Pour les travaux universitaires, l'angle reste celui de la surprise et de la capacité d'un sujet, quel qu'il puisse être, à nous faire réfléchir dans un format court, dénué de notes, avec une bibliographie courte, comme une invitation à en connaître davantage.
Nous présentons souvent et un peu rapidement d'ailleurs, la collection Borderline comme celle des anti Que-sais-je ?
As-tu un public de lecteurs en particulier ?
Notre public est très diversifié en raison de nos différentes collections : la dernière collection, Borderline, nous permet de toucher un public plus jeune. Mais d'une manière générale, et par la force des titres publiés, nous touchons les plus curieux, difficilement le grand public.
Pour découvrir ton catalogue, quel livre conseillerais-tu pour un bibliothécaire, un libraire, un public néophyte… ?
Difficile de réduire un catalogue à un seul titre je dois dire : pour les bibliothécaires et les libraires, peut-être alors le prochain titre de la collection littéraire (en dehors), avec le roman noir de Benoît-Marie Lecoin à paraître à la rentrée, Ringo.
Dans un tout autre style, Les forteresses de l'oubli ou bien encore de la poésie, avec le triptyque de Gabriel Rebourcet, Le Chanteur de Mantoue, absolument magnifique et loin de la façon dont on peut imaginer concevoir et aborder la poésie...
Pour les néophytes, un titre ou deux de la collection Borderline : Malade encore vivant ou bien encore Belles endormies.
Comment es-tu distribué, et où peut-on retrouver tes livres ?
Nous sommes diffusés par Hobo Diffusion, situé à Paris, et distribués par Makassar. On peut retrouver nos ouvrages essentiellement en librairie indé dans toutes les grandes villes françaises.
La maison était jusqu'ici implantée en Bourgogne. As-tu des attentes, des envies, des craintes particulières liées à ce nouvel ancrage nantais ? Que souhaites-tu développer avec les professionnels de la région ?
Je souhaite développer Le Murmure, c'est évident, en rencontrant des professionnels et un public en premier lieu pour s'inscrire sur le territoire. J'ai déjà noué quelques liens professionnels avec des acteurs nantais et j'en suis ravi. Je ne désire pas travailler seul mais croiser des initiatives, effectivement.
Quant à ces initiatives, elles passeront par la rencontre, comme pour la réalisation d'un futur ouvrage. Pas de rencontre, pas de livre. De la même façon, je ne peux savoir précisément ce qui pourrait surgir en termes de projets mais j'en ai le désir.
Je crois à un changement radical des mentalités et des problématiques de la fameuse chaîne du livre : notre prochain chantier est de décloisonner nos métiers.

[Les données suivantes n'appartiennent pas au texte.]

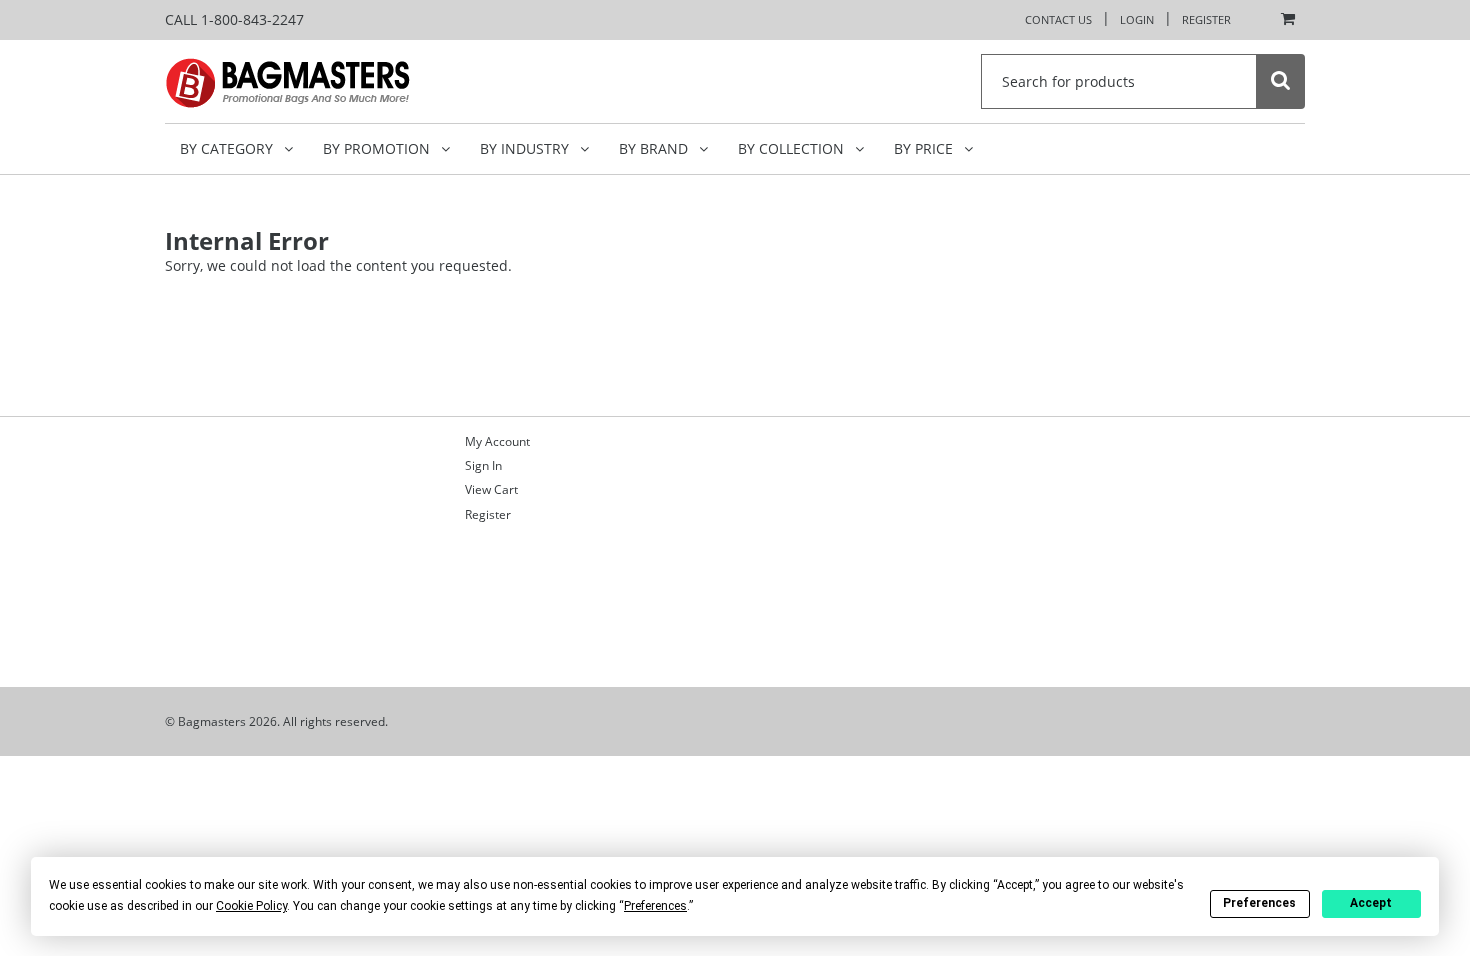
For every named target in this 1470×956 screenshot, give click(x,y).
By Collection (793, 148)
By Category (228, 148)
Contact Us (1058, 19)
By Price (925, 148)
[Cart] (1283, 20)
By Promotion (378, 148)
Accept (1371, 903)
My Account (497, 441)
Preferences (1259, 903)
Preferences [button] (655, 906)
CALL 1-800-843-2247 (234, 19)
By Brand (655, 148)
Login (1137, 19)
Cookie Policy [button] (251, 906)
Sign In (483, 465)
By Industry (526, 148)
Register (1206, 19)
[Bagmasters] (315, 81)
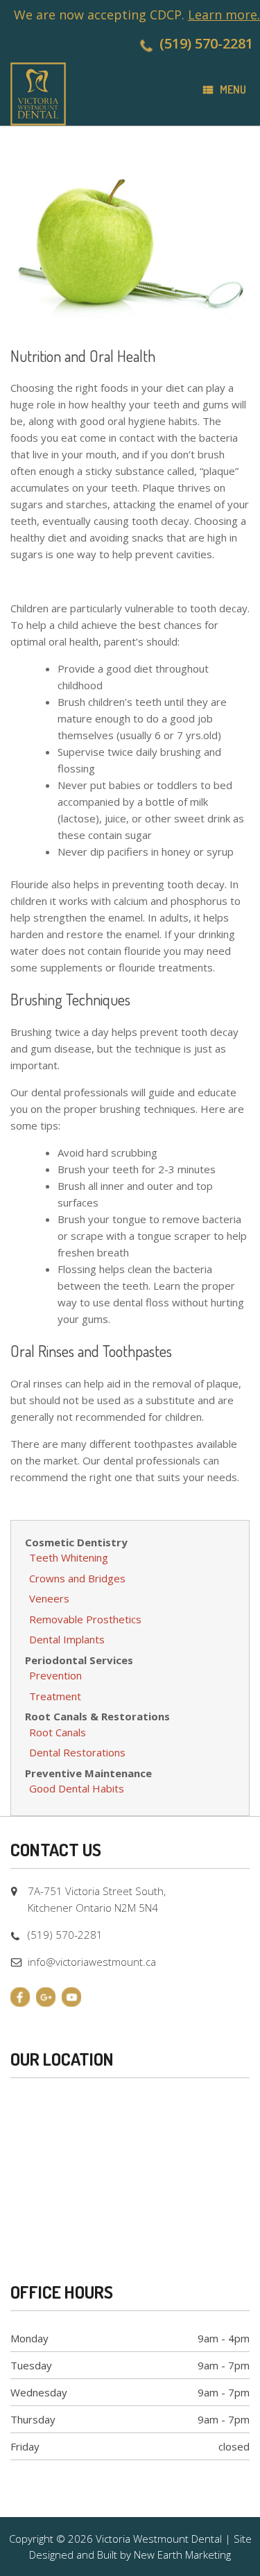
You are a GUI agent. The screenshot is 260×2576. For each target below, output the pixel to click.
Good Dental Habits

Reproduire le modèle de nos puissants confrères ne nous conduira à rien.
Je parle évidemment des grands éditeurs et des grands libraires. Leur logique est celle de groupes d'intérêts économiques qui tentent de dégager des marges (de manœuvres) en luttant pied-à-pied contre l'autre... le tout dans une certaine courtoisie.
L'idée que je me fais de l'édition indépendante et de la librairie indépendante n'est pas basée sur une quelconque définition juridique des statuts mais elle rejoint plutôt la préoccupation de Wilfrid Séjeau (Librairie Le Cyprès, à Nevers, et président du groupement Initiales) à propos de la sérendipité.
Cette idée d'indépendance réside pour moi dans la capacité à proposer un peu plus que la demande du marché, à prendre ce risque éditorial minimum, à maintenir ses sens en éveil, de façon permanente.
Cette idée d'un commun entre éditeurs et libraires devrait nous amener non seulement à travailler ensemble, mais à se rapprocher de manière beaucoup plus étroite, et ce, sur tous les plans.
Qu'y a-t-il de commun entre un épicier de quartier et une très grande surface ? On pourrait imaginer une certaine convergence de vues à cause du métier qui consiste, dans les 2 cas, à vendre des produits alimentaires. Il n'en est pourtant rien... et c'est la taille de la structure, et surtout les rapports de force engendrés qui nous obligent à répondre de la sorte. Il faut sortir de cette logique.